- Also known as: Skitz, Blassfemuur
- Born: 19 December 1972 (age 53) Ballarat, Victoria, Australia
- Genres: Grindcore, death metal, black metal
- Occupation: Musician
- Instrument: Drums
- Years active: 1989–2025
- Website: myspace.com/mattskitz

= Matt "Skitz" Sanders =

Australian drummer

Matt "Skitz" Sanders (born 19 December 1972) is an Australian extreme metal drummer. In 1989, he founded a "hatecore" band, Damaged. He has played with many Australian heavy metal bands including King Parrot, Blood Duster, Abramelin, Walk the Earth, Suicide Bombers, Deströyer 666 and Sadistik Exekution. In 2006 he formed Terrorust with members of previous bands.

==Early life==
Sanders was born on 19 December 1972. He began learning to play the drums while at school in 1988.

== Career ==
In 1989, he formed Damaged, a deathgrind band in Ballarat, with Jarrod Bongiorno, Jamie Ludbrook (on bass guitar and vocals) and Paul Meddick. The group's style was described as "hatecore" by SputnikMusic's reviewer, which is a combination of "death metal, grindcore and hardcore elements". Their debut album, Do Not Spit (1993), was described by MetalBite as "based upon hatred and speed. Speed is everything to these guys, speedy guitars, speedy vocals and fucking uncontrollably hyper-based speed drumming. Matt is too fast".

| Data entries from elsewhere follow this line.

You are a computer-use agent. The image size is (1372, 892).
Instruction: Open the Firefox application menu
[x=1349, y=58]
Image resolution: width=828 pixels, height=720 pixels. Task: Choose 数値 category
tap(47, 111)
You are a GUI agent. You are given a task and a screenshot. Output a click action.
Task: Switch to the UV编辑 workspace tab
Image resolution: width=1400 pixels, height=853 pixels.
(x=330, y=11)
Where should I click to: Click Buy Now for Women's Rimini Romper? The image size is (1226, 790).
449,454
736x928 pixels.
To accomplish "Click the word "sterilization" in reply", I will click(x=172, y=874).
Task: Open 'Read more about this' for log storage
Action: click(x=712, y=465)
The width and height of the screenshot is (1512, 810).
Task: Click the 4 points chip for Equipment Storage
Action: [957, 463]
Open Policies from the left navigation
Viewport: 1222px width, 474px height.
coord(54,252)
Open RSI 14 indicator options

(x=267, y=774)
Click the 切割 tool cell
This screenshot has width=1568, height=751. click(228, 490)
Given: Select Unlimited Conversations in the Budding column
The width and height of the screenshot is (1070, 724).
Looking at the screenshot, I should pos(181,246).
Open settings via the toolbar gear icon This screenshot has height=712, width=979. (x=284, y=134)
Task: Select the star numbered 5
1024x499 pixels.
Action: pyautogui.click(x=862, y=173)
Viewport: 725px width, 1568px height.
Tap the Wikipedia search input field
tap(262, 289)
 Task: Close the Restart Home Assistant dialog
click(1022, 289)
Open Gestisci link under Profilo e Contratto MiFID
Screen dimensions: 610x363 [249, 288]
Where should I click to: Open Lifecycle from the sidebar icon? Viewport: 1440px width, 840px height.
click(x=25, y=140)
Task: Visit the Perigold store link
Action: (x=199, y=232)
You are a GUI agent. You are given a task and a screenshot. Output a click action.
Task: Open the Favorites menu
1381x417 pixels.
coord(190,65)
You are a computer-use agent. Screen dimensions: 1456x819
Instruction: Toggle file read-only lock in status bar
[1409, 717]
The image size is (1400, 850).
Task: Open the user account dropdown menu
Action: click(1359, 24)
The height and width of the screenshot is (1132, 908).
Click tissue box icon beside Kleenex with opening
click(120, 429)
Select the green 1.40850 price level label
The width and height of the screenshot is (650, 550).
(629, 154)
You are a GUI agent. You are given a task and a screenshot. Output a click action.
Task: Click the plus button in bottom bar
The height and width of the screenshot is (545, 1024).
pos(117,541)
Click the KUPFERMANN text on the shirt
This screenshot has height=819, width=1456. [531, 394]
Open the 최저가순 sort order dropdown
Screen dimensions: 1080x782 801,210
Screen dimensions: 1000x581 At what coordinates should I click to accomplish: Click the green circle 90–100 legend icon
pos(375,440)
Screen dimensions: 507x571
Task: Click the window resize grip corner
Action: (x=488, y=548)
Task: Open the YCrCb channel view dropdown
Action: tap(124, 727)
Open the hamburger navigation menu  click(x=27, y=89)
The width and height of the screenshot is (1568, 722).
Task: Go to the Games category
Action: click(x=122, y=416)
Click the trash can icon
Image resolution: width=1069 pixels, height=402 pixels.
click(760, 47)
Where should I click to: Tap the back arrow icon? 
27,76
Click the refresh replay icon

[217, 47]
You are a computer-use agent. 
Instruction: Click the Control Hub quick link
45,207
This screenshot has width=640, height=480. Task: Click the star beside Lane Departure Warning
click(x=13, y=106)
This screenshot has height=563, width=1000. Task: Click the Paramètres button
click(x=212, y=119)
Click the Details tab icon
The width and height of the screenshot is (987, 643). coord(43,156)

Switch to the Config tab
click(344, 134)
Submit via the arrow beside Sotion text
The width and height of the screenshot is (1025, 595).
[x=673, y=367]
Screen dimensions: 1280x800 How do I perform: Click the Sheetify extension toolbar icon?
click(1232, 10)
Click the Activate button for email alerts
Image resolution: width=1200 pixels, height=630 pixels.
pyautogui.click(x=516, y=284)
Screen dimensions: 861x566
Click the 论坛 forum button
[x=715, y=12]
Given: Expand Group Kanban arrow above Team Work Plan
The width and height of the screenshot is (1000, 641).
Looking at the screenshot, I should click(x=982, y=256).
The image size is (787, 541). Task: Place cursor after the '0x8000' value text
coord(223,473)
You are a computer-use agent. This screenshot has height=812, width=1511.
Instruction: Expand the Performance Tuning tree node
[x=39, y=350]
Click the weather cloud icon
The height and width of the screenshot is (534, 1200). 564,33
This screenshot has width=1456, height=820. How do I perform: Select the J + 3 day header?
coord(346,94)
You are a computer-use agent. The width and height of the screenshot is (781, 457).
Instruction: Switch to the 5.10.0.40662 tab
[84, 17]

Sanders provided session drumming for black, death, thrash metal band, Deströyer 666's early release, Violence Is the Prince of This World (1994). In May 1995, he joined Sadistik Exekution, a Sydney-based death metal group, and toured Europe as their drummer. In June 1996, he provided backing vocals on Blood Duster's album, Yeest. During 1996 and 1997, Sanders was a drummer for Abramelin, a Melbourne-based death metal band. He has played with many other Australian heavy metal bands, including Noir Macabre, Atomizer (guitar), Walk the Earth, Suicide Bombers, Meatpond, Funerary Pit, and Hellspawn. In March 2007, he was acknowledged by Rave Magazine as "Australia's premier metal skinsman".

After Damaged disbanded in 2004 Sanders and Ludbrook worked with ex-Superheist guitarist DW Norton. They formed Walk the Earth, which issued an EP, Rampant Calamities, in 2005. Sanders and Ludbrook then formed Terrorust in 2006 as an extreme metal band. They were joined by Dave Byrne on bass and Daniel "Fanza" O'Grady on guitar. Their debut album, Post Mortal Archives, was released mid-year and was described by The Metal Forge's Simon Milburn as "littered with bizarre, sinister soundscapes" and is "intense, vicious, diverse, insane and deadly". By 2009, Terrorust had disbanded. Sanders and O'Grady had formed Insidious Torture in late 2008 with Storma on vocals.

In June 2012, Sanders backed Kriss Hades (bandmate from Sadistik Exekution) in a performance reviewed by Brian Griffin for Loud Mag, which featured "[Sanders] in full corpse paint ... [with] a shrieking wall of sound guided by [his] precision drumming". In 2012, he joined King Parrot, replacing founding member Matt Rizzo. He toured extensively with them in Australia and internationally, until he left the band in June 2014 at the end of their Australian tour with British grindcore band Carcass. In 2024, he substituted as drummer for New Zealand speed metal band Stälker during their co-headline Australian tour with American blackened speed metal band Midnight.

2025 saw him performing his final concert in Adelaide, upon which he retired from live playing.